Они сидели в ресторане, возле двери, которая непрестанно распахивалась, тренькая колокольчиком и ударяясь о спинку стула Эдуарда. Эдуард пытался описать тетке дом в Шамборе, берега Коссона, спешные строительные работы. Но ему никак не удавалось подобрать нужные слова. Он предпочел бы просто показать ей «Аннетьер» без всяких объяснений, но тетка нетерпеливо требовала рассказа. Ему казалось, что он понапрасну сотрясает воздух: так фермерша усердствует над бадейкой с молоком, пытаясь сбить масло. Скоро тетушке Отти надоело его слушать, и он умолк. Тетушка Отти заговорила о своей жизни. Поедая кусок пассендаля, она не оставила камня на камне от Сиракуз, истребила всех музыковедов на свете и безжалостно расценила последние пятнадцать лет, прожитые в Америке, как пропащие. Эдуард Фурфоз внимал ей благоговейно, точно верующий – своему божеству. Тетка была тучной женщиной с пухлыми брыластыми щеками. Ее морщинистая, обвисшая, как жабо, шея напоминала шеи кондоров в Андах, да и светлый взгляд отличался хищной, ненасытной ястребиной зоркостью.

Она любила пиво не менее страстно, чем ее племянник. На их столе теснились бутылки Gueuse, Chimay, La Moinette, можжевеловки и множество стаканов, в которых под светом деревянной настольной лампы весело искрились остатки пива. Тетушка Отти заявила, что намерена вспомнить все напитки своего прошлого. Она поднимала стакан, то и дело восторженно взвизгивая, блаженно прикрывая глаза, и с упоением перебирала пивные названия и вкусовые ощущения, которые, на ее взгляд, дарил тот или иной сорт пива. Ее коротенькие ручки и скрюченные пальцы с распухшими узловатыми суставами напоминали мощные когтистые лапы пернатых хищников, которыми она так увлекалась, их длинные, крючковатые клювы, способные безжалостно рвать чужое оперение или шкуру, терзать живую плоть своей стонущей жертвы. Тетушка Отти прикончила свой пассендаль.

– Среди самых живых вещей, – поверяла она Эдуарду, поблескивая глазами из-под тяжелых нависших век и прикуривая следующую Belga от зажигалки, болтавшейся между грудями, – среди тысяч вещей, которые я повидала на этой паршивой земле, я уж точно не назову сословие музыковедов. Самая живая вещь на свете – это… впрочем, ты наверняка не угадаешь, верно, малыш?

– Ну конечно, нет, тетя. Боюсь признаться, но, ясное дело, не угадаю.

– Так вот, самое живое, что я когда-либо видела, – это кружок света на письменном столе моего отца. Я имею в виду в кабинете твоего деда.

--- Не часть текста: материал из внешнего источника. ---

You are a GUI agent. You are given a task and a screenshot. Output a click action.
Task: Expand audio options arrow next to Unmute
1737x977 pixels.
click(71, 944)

– А я мог видеть этот кабинет?

– Нет, не мог. Сказать по правде, я и сама там не была! Мне строжайше запрещалось входить в отцовский кабинет. Именно там в начале века твой дед и Фриц Майер ван дер Берг подготовили первую брюггскую выставку фламандских примитивистов; она состоялась в 1902 году. Кстати, в те времена фламандские примитивисты ровно ничего не стоили. Такого направления просто не существовало. И дед с ван дер Бергом собирали мазню, за которую никто не дал бы ни гроша.

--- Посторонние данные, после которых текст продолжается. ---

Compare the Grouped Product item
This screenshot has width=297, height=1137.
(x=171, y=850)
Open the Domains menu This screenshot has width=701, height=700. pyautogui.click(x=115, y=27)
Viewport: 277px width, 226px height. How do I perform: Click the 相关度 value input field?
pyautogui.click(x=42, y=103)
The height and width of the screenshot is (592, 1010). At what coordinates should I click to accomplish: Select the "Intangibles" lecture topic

– И которая была еще отвратнее, чем игрушки.

– Примерно так. Ну вот, в этот самый кабинет я и пробиралась в мечтах, в воображении, замирая от страха. Пробиралась много раз, даже не счесть. Но именно потому, что это была чистой воды фантазия, я и уверена, что люблю отцовский кабинет больше всего на свете. Я разглядывала сотни рядов книг в ярких переплетах, оранжевые круги света под красивыми абажурами эпохи Наполеона III, старинные кожаные кресла, перья на столе, бороду отца. Подходила к карандашной точилке в маленькой стеклянной витрине, прибитой к стене у двери. Вертела ручку и смотрела, как сыплются из дырочки деревянные очистки с яркими краями. От этой точилки так приятно пахло. Она слегка напоминала молитвенное колесо, которое крутят с гортанными песнопениями монахи-буддисты. От нее исходил легкий, почти неуловимый запах свежего дерева. И еще я чувствовала сладкий аромат сигар.


Еще от автора Паскаль Киньяр
Альбуций

 Эта книга возвращает из небытия литературное сокровище - сборник римских эротических романов, небезызвестных, но обреченных на долгое забвение по причинам морального, эстетического или воспитательного порядка. Это "Тысяча и одна ночь" римского общества времен диктатуры Цезаря и начала империи. Жизнь Гая Альбуция Сила - великого и наиболее оригинального романиста той эпохи - служит зеркалом жизни древнего Рима. Пятьдесят три сюжета. Эти жестокие, кровавые, сексуальные интриги, содержавшие вымышленные (но основанные на законах римской юриспруденции) судебные поединки, были предметом публичных чтений - декламаций; они весьма близки по духу к бессмертным диалогам Пьера Корнеля, к "черным" романам Донасьена де Сада или к объективистской поэзии Шарля Резникофф.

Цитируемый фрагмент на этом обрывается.